Hi!
In case where new state type is incompatible with old one from savepoint, we
get IllegalStateException via org.apache.flink.util.Preconditions.checkState
from checkStateMetaInfo:
https://github.com/apache/flink/blob/master/flink-runtime/src/main/java/org/apache/flink/runtime/state/RegisteredKeyValueStateBackendMetaInfo.java#L220
For example, if an updated app uses reducing state but restoring from
aggregating state, we can get the following exception:
java.lang.IllegalStateException: Incompatible key/value state types. Was
[AGGREGATING], registered with [REDUCING].
at
org.apache.flink.util.Preconditions.checkState(Preconditions.java:195)
at
org.apache.flink.runtime.state.RegisteredKeyValueStateBackendMetaInfo.checkStateMetaInfo(RegisteredKeyValueStateBackendMetaInfo.java:216)
at
org.apache.flink.contrib.streaming.state.RocksDBKeyedStateBackend.updateRestoredStateMetaInfo(RocksDBKeyedStateBackend.java:520)
at
org.apache.flink.contrib.streaming.state.RocksDBKeyedStateBackend.tryRegisterKvStateInformation(RocksDBKeyedStateBackend.java:475)
at
org.apache.flink.contrib.streaming.state.RocksDBKeyedStateBackend.createInternalState(RocksDBKeyedStateBackend.java:613)
at
org.apache.flink.runtime.state.KeyedStateFactory.createInternalState(KeyedStateFactory.java:47)
at
org.apache.flink.runtime.state.ttl.TtlStateFactory.createStateAndWrapWithTtlIfEnabled(TtlStateFactory.java:72)
at
org.apache.flink.runtime.state.AbstractKeyedStateBackend.getOrCreateKeyedState(AbstractKeyedStateBackend.java:286)
at
org.apache.flink.streaming.api.operators.AbstractStreamOperator.getOrCreateKeyedState(AbstractStreamOperator.java:568)
at
org.apache.flink.streaming.runtime.operators.windowing.WindowOperator.open(WindowOperator.java:240)
at
org.apache.flink.streaming.runtime.tasks.StreamTask.openAllOperators(StreamTask.java:438)
at
org.apache.flink.streaming.runtime.tasks.StreamTask.invoke(StreamTask.java:298)

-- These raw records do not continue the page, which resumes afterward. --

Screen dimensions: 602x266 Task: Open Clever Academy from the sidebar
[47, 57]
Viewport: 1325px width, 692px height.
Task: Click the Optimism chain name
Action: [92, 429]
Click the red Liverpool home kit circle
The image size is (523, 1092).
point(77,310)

at org.apache.flink.runtime.taskmanager.Task.run(Task.java:714)
at java.lang.Thread.run(Thread.java:748)
The topic of this email is not about how to solve this issue, rather discussing
about different type of exception to consistently inform users of incompatible
state. I think StateMigrationException seems reasonable for this, as other
types of state incompatibility is notified by that exception –
key/namespace/value. Although the existing use of StateMigrationException is
mostly from compatibility check from type serializer snapshot, its semantic
seems to notify developers of state incompatibility in general. The type
mismatch from state descriptor (like aggregating to reducing) seems more like
upfront/fast check of incompatibility, so it looks better using
StateMigrationException rather than too general IllegalStateException.
A bit of context behind this thought is we internally consider
IllegalStateException from flink core code base as sort of runtime state
violation (e.g., internal state is inconsistent), so we generally expect this
to be not from user’s mistake. Apparently, the above incompatible type is
frequent mistakes from developers when restoring from savepoint. We would like
to narrow such a specific type of user error down to a certain type of
exception, not being thrown as general java exception.
I would like to hear how you think about changing the exception type to
StateMigrationException in checkStateMetaInfo. If it’s not reasonable, I wonder
why and what alternative would be considered (e.g., another or new type).
Thanks,
Hwanju